§ **ABOUT THIS EXERCISE**: Starting with the line that has "Agrarische loods (320, 546)" in the records below and stopping after the line that has "攜手過虹橋-原鄉母語文化教育工作者性別議題覺察與成長計畫培訓課程 (707, 138)", output every line exactly and nothing else; skip pictures.

§ **RECORD EXTRACTS**:

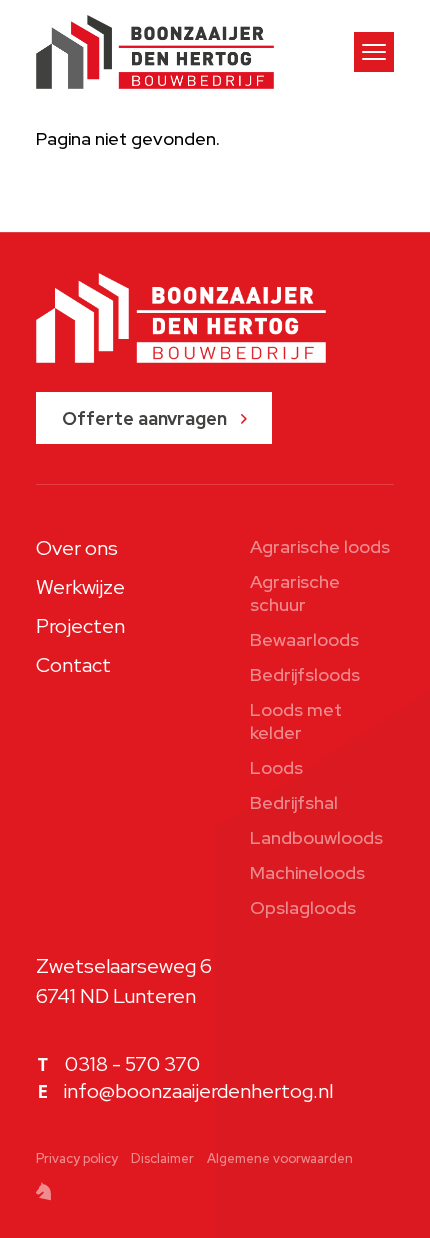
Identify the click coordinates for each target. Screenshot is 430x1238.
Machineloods (307, 872)
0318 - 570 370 (132, 1064)
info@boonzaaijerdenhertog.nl (198, 1091)
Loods (276, 767)
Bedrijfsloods (305, 674)
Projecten (80, 626)
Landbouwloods (316, 837)
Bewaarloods (304, 639)
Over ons (77, 548)
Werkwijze (80, 587)
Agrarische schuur (295, 593)
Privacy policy (77, 1158)
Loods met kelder (296, 721)
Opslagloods (303, 907)
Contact (73, 665)
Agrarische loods (320, 546)
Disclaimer (162, 1158)
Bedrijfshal (294, 802)
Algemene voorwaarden (280, 1158)
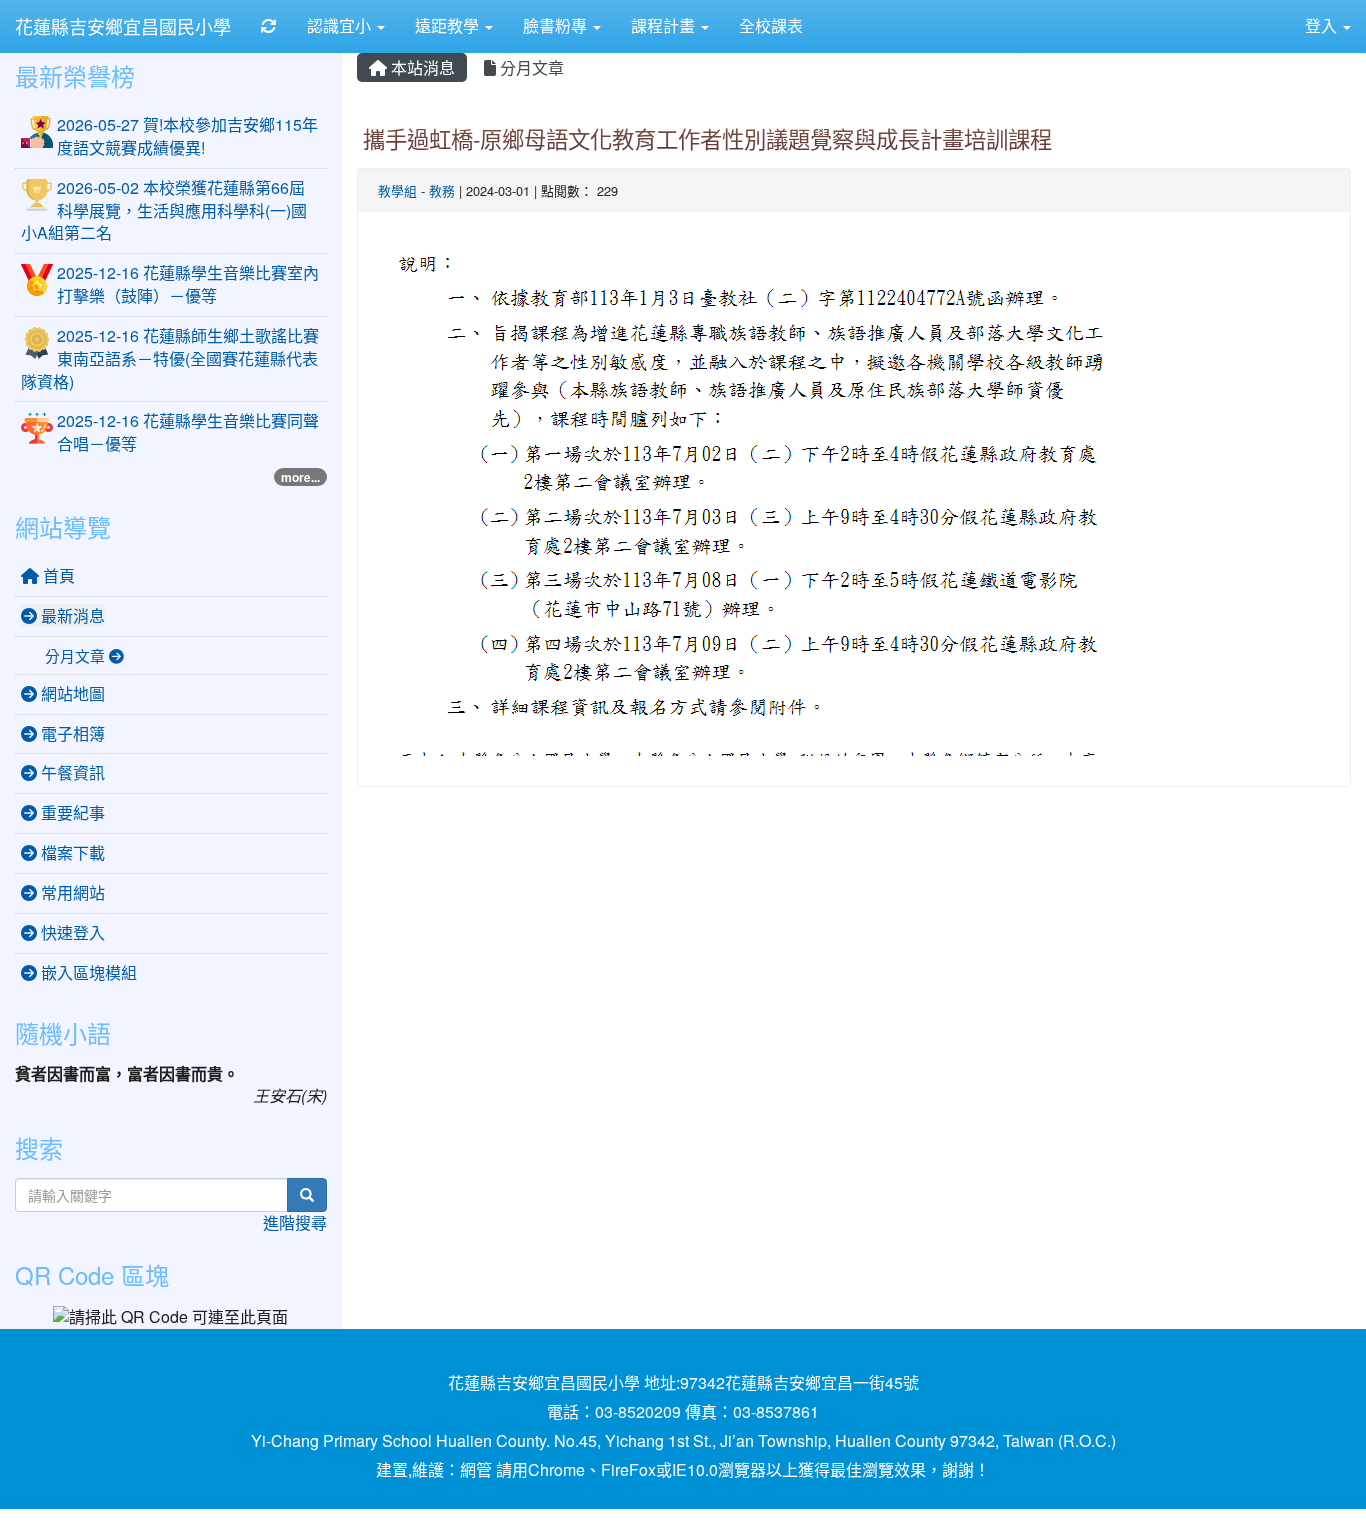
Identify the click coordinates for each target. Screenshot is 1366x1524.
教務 (442, 190)
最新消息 (71, 615)
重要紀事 (71, 812)
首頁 (57, 575)
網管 (476, 1469)
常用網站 (71, 892)
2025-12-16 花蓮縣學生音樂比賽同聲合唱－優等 (188, 432)
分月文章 (530, 67)
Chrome (556, 1469)
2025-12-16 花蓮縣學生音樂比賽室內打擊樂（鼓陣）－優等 (188, 284)
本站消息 (421, 67)
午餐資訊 (71, 772)
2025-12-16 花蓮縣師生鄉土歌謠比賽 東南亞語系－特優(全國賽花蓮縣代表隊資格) (170, 358)
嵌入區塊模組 (87, 972)
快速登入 (71, 932)
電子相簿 (71, 733)
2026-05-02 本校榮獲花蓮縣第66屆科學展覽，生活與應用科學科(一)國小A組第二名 (164, 210)
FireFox (628, 1469)
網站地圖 (71, 693)
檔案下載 (71, 852)
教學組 (397, 190)
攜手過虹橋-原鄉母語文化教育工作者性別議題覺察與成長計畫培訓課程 (707, 138)
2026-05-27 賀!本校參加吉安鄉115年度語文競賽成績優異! (187, 136)
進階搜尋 (295, 1222)
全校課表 (771, 25)
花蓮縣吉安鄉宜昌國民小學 (123, 26)
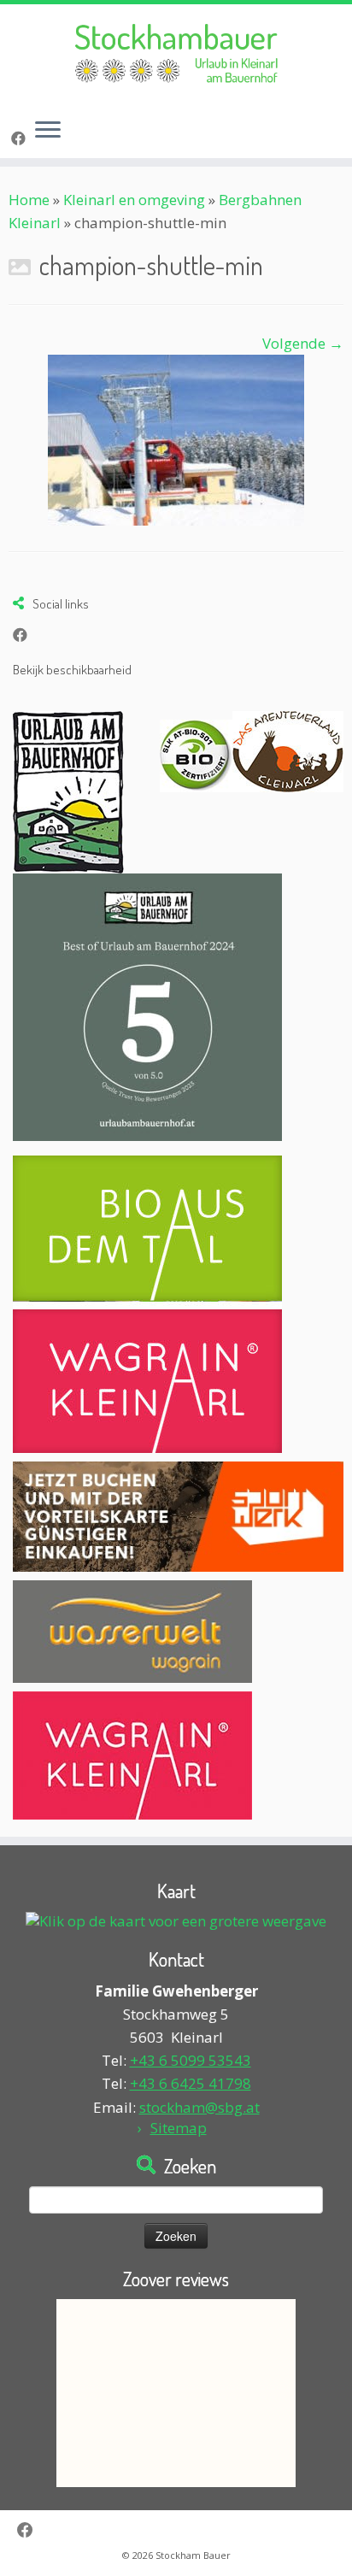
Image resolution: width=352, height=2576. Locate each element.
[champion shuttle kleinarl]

§ **SOLUTION TO THE EXERCISE**:
Agrarische loods (320, 546)
Disclaimer (162, 1158)
Bedrijfshal (294, 802)
Algemene voorwaarden (280, 1158)
Identify the click coordinates for each target. Screenshot is 1366x1524.
教務 (442, 190)
最新消息 (71, 615)
重要紀事 (71, 812)
首頁 (57, 575)
網管 (476, 1469)
常用網站 (71, 892)
2025-12-16 花蓮縣學生音樂比賽同聲合唱－優等 (188, 432)
分月文章 (530, 67)
Chrome (556, 1469)
2025-12-16 花蓮縣學生音樂比賽室內打擊樂（鼓陣）－優等 (188, 284)
本站消息 (421, 67)
午餐資訊 (71, 772)
2025-12-16 花蓮縣師生鄉土歌謠比賽 東南亞語系－特優(全國賽花蓮縣代表隊資格) (170, 358)
嵌入區塊模組 (87, 972)
快速登入 (71, 932)
電子相簿 (71, 733)
2026-05-02 本校榮獲花蓮縣第66屆科學展覽，生活與應用科學科(一)國小A組第二名 (164, 210)
FireFox (628, 1469)
網站地圖 (71, 693)
檔案下載 (71, 852)
教學組 (397, 190)
攜手過虹橋-原鄉母語文化教育工作者性別議題覺察與成長計畫培訓課程 (707, 138)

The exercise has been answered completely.